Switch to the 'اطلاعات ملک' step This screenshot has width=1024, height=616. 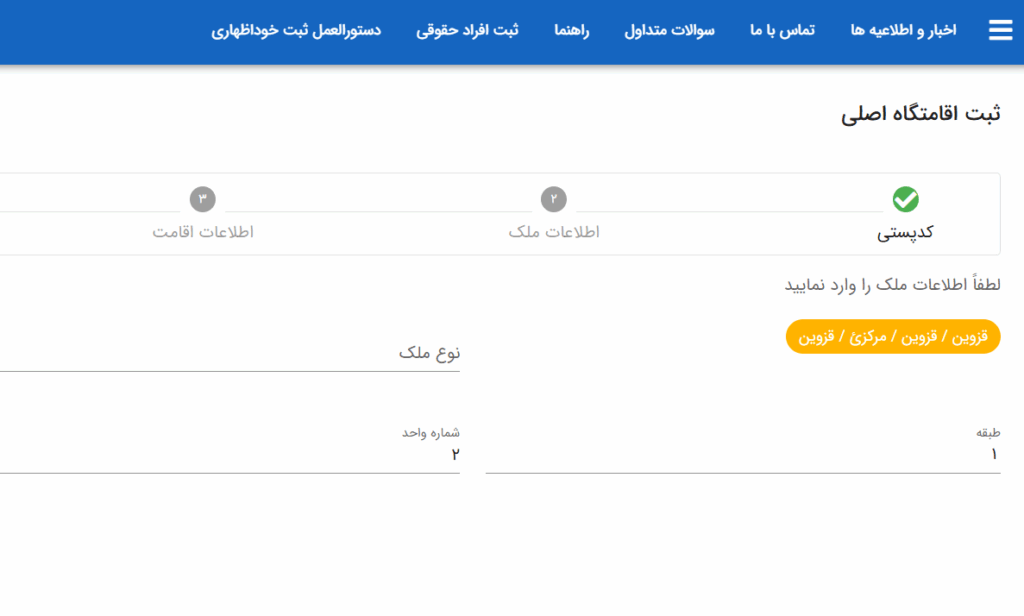[554, 232]
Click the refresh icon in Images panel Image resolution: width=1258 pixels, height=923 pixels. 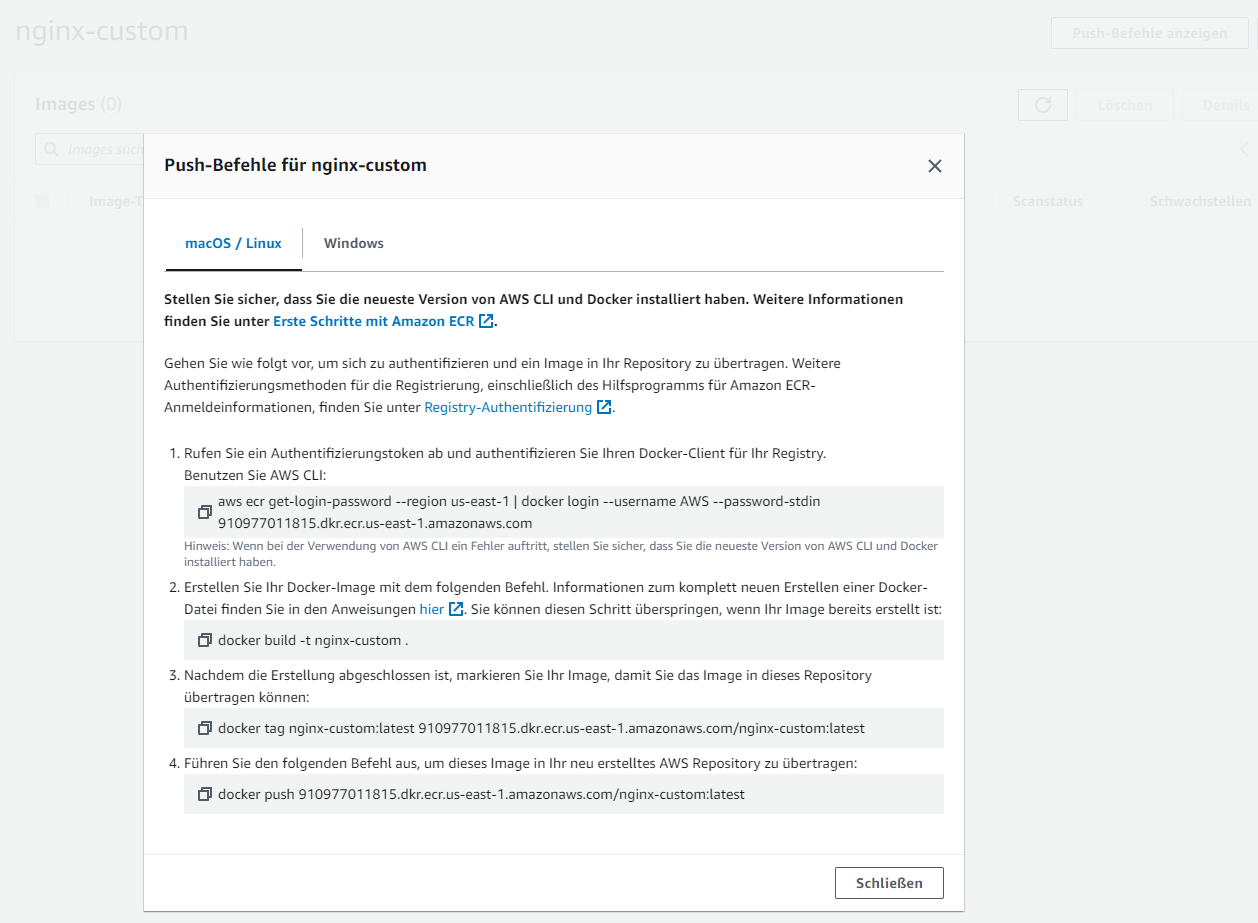[1042, 105]

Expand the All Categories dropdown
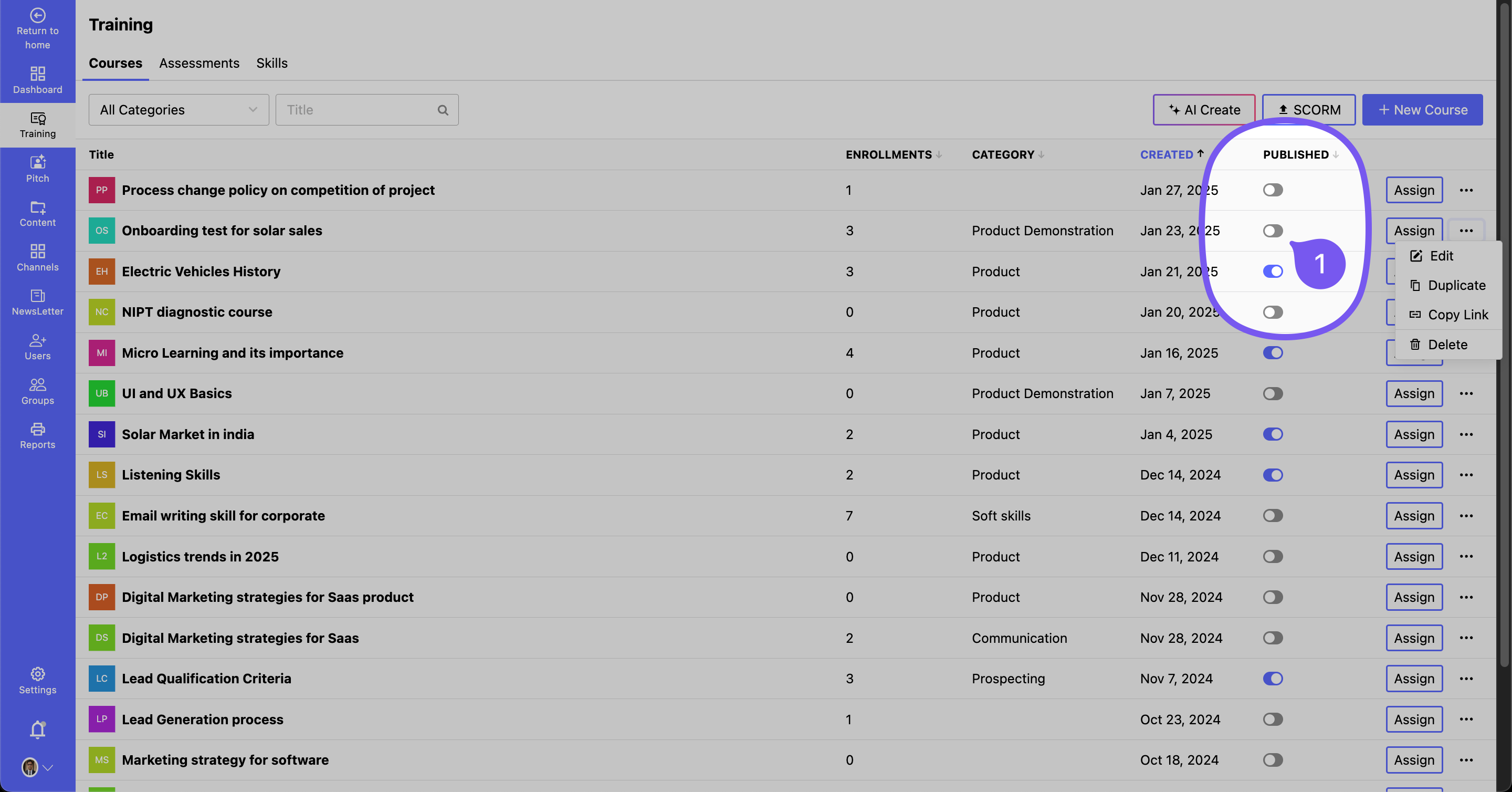click(x=178, y=110)
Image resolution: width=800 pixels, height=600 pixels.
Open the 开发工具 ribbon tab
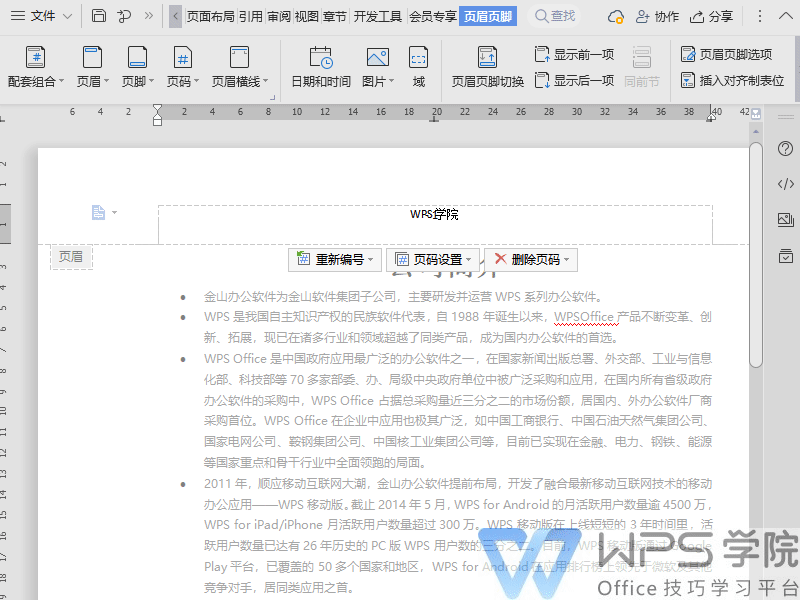[x=379, y=16]
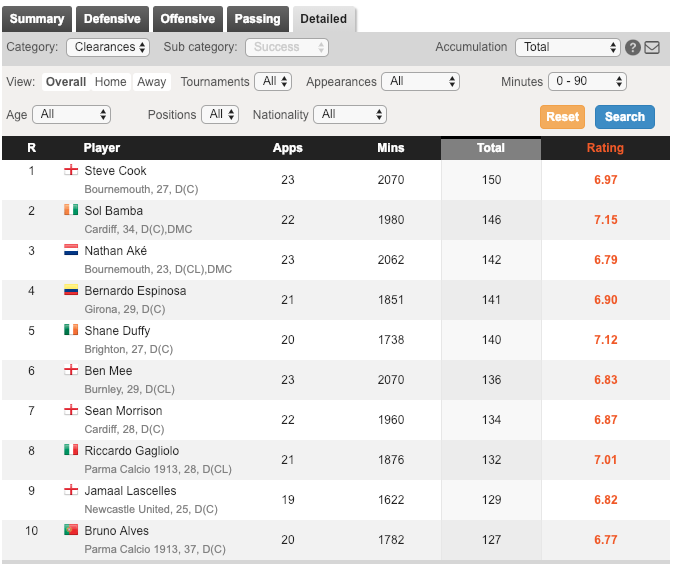
Task: Click Colombia flag beside Bernardo Espinosa
Action: 70,291
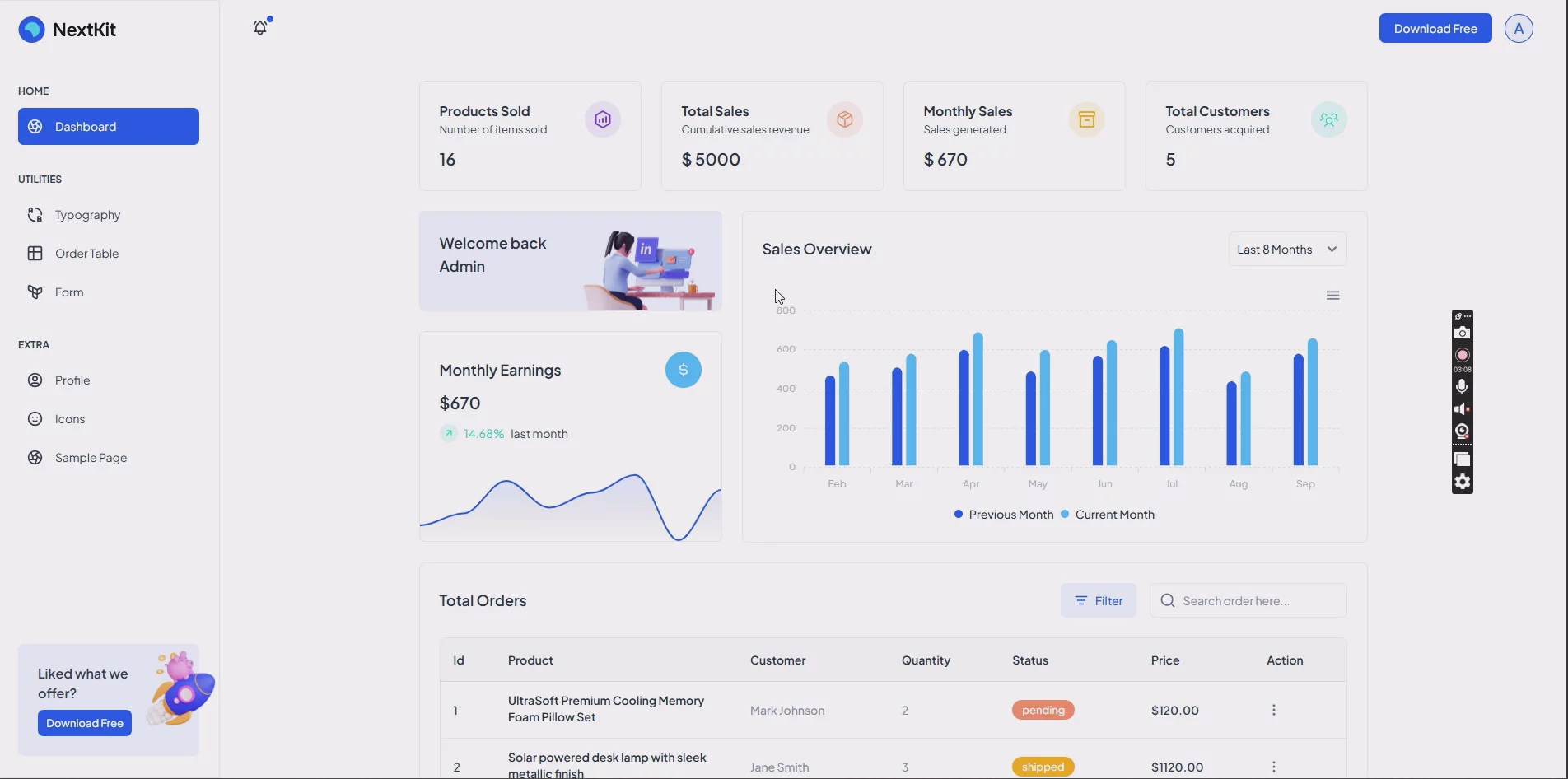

——————

**Action item**
Could you write out exactly the lines from the line containing "Image resolution: width=800" to the end of the material, and nothing else? No pictures belong in the copy.

**Solution to this exercise**
Image resolution: width=800 pixels, height=600 pixels.
Open the 开发工具 ribbon tab
[x=379, y=16]
Task: Click Colombia flag beside Bernardo Espinosa
Action: 70,291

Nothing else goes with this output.